An effort to establish congressional term limits gained steam this week as Florida became the first state in more than two and a half decades to back a constitutional convention under Article V to solely tackle the subject of federal term limits.
On Wednesday afternoon, the Senate backed a memorial from State Sen. Aaron Bean, R-Jacksonville, and Florida Rep. Larry Metz, R-Groveland, supporting an Article V convention on term limits. The memorial passed by voice vote. The House passed its version of the memorial at the end of last month.
The legislation proposes a “convention under Article V of the Constitution of the United States with the sole agenda of proposing an amendment to the Constitution of the United States to set a limit on the number of terms that a person may be elected as a member of the United States House of Representatives and to set a limit on the number of terms that a person may be elected as a member of the United States Senate.”
For the convention to be convened, 34 states must agree to it.
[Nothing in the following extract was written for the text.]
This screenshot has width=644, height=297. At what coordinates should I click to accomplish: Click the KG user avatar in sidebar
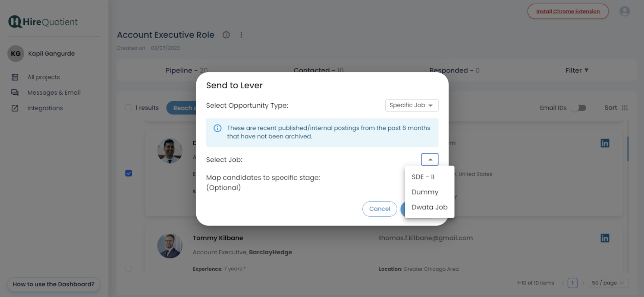pyautogui.click(x=15, y=53)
If the convention proposes an amendment, 38 states must ratify it for it to be added to the U.S. Constitution.
U.S. Term Limits President Philip Blumel, who is based in Palm Beach, pointed to polls showing most Americans support congressional term limits.
“Seventy-five percent of Americans support term limits on Congress, including huge majorities of Democrats, Republicans and independents,” Blumel said. “This is a rare, truly bipartisan issue with national support.”
“Rep. Larry Metz and State Sen. Aaron Bean have been an integral part of the process in Florida and in making Florida the first state in the nation to call for term limits,” Blumel added before showcasing his group’s work across the nation. “There are now 11 states hot on Florida’s heels, and the progress here has laid the groundwork for their success.”
Back in 1992, almost 77 percent of Floridians backed Amendment 9 which enacted eight year term limits on federal and state officials but, in 1995, the U.S. Supreme Court ruled that states could not enact congressional term limits. The same year, despite Republicans taking over the House in 1994 by calling for congressional term limits, U.S. Rep. Bill McCollum, R-Fla., attempted to push a proposed amendment though Congress limiting members of the U.S. House and Senate to serving 12 years but it fell far short of the two-thirds needed to pass the chamber.